─── Data for the task

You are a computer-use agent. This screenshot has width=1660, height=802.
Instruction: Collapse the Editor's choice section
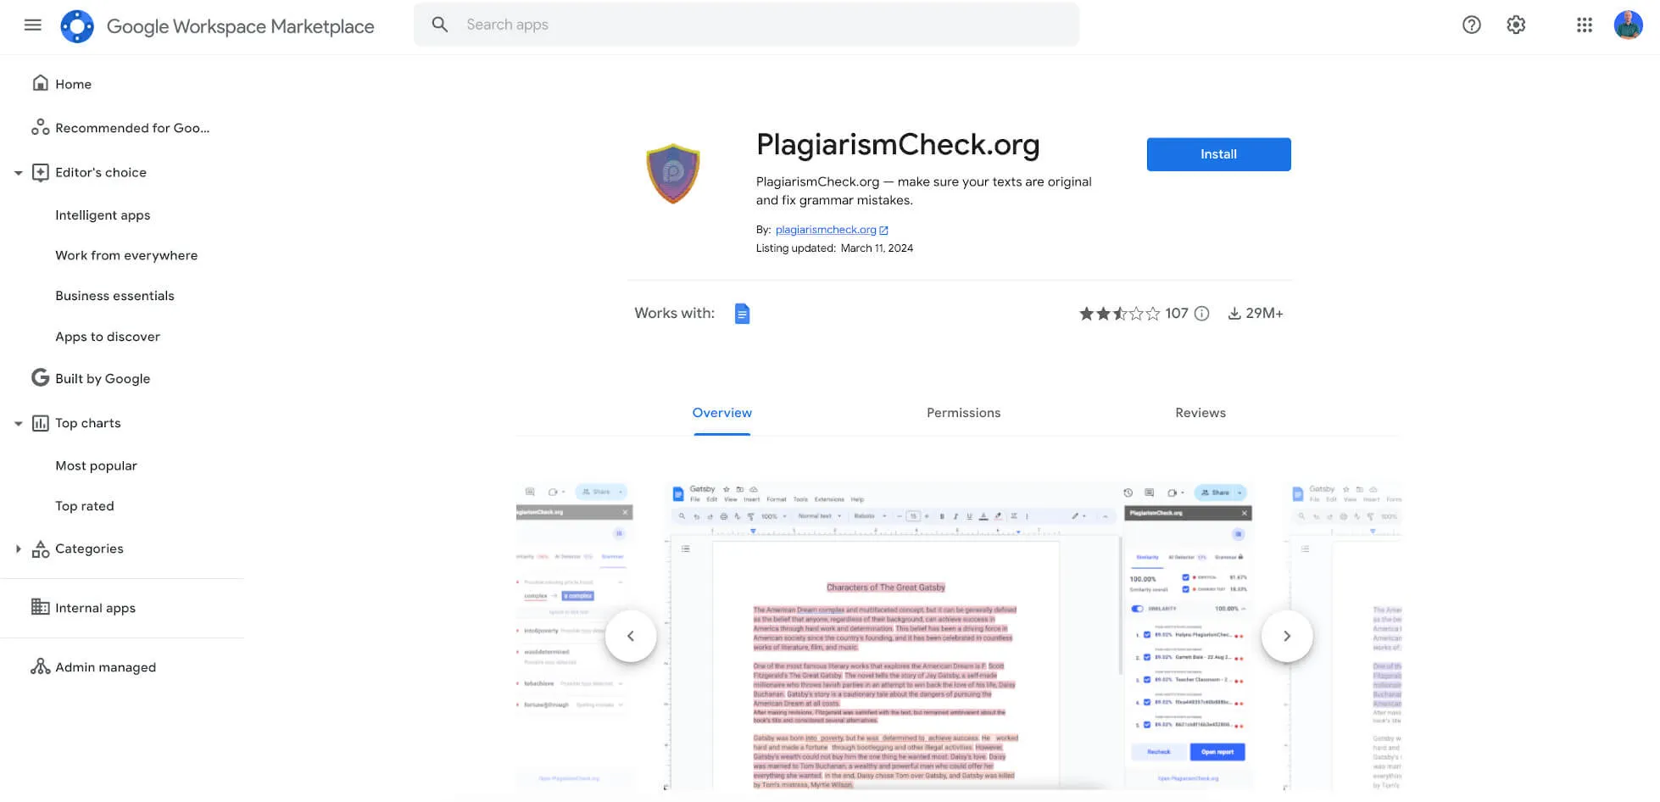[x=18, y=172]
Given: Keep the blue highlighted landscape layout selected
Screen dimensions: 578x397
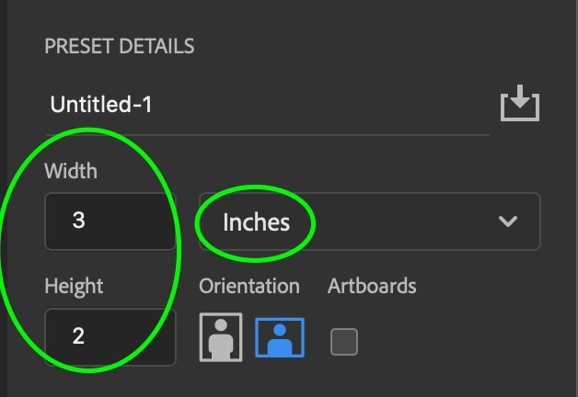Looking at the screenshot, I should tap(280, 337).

──────

> What this task involves: Convert all the entries above into a two-column CSV with the header row entry_text,answer and one row per entry. Put each field in double quotes, replace line breaks with spaces, and omit the pictures.

> Response to this exercise:
entry_text,answer
"You are a computer-use agent. This screenshot has width=1660, height=802. Instruction: Collapse the Editor's choice section","[x=18, y=172]"
"Given: Keep the blue highlighted landscape layout selected Screen dimensions: 578x397","Looking at the screenshot, I should tap(280, 337)."